**** Text section

# Solve for x

• Sep 9th 2008, 03:58 PM
dm10
Solve for x
ln(x) + ln(x-1) = 1

Solve for x
• Sep 9th 2008, 04:28 PM
mr fantastic
Quote:

Originally Posted by dm10
ln(x) + ln(x-1) = 1

Solve for x

Use the following rules:

1. $\displaystyle \ln A + \ln B = \ln (AB)$.

2. $\displaystyle \ln C = D \Rightarrow e^D = C$

After applying the above rules, expand the result and arrange into a quadratic equation which you can solve for x.
• Sep 9th 2008, 04:32 PM
Prove It
Quote:

Originally Posted by dm10
ln(x) + ln(x-1) = 1

Solve for x

First off, we can't have $\displaystyle x\leq 0$

Remember the rule

$\displaystyle \log_a(m)+\log_a(n)=\log_a(mn)$?

********

— Exercise instructions —
Continue the forum thread on solving ln(x) + ln(x-1) = 1, beginning immediately after its final line.

**** Dataset excerpt

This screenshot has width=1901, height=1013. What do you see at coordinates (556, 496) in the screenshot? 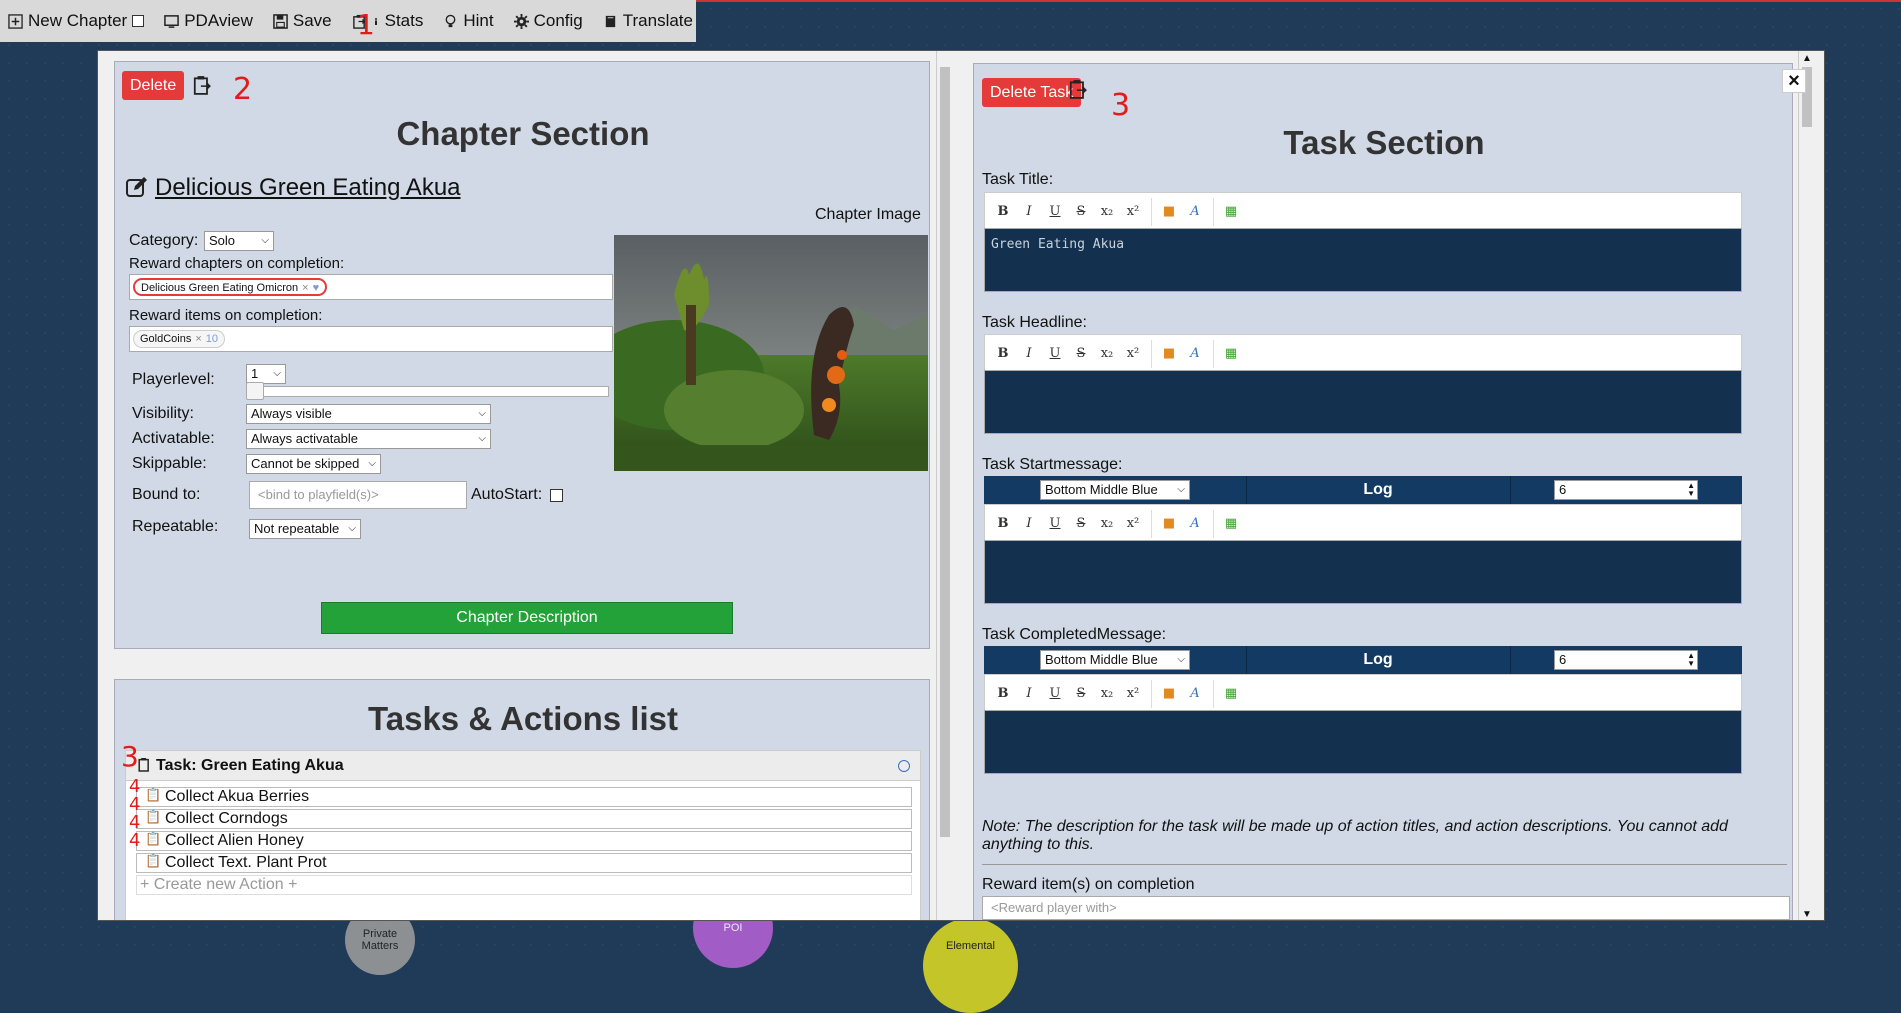
I see `autostart-checkbox` at bounding box center [556, 496].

********

— Task result —
Using this rule we get

$\displaystyle \ln[x(x-1)]=1$
$\displaystyle x(x-1)=e^1$
$\displaystyle x(x-1)=e$
$\displaystyle x^2-x=e$
$\displaystyle x^2-x-e=0$

Then using the quadratic formula, namely

If $\displaystyle ax^2 + bx + c = 0$ then $\displaystyle x=\frac{-b \pm \sqrt{b^2-4ac}}{2a}$

we get as our solution for x...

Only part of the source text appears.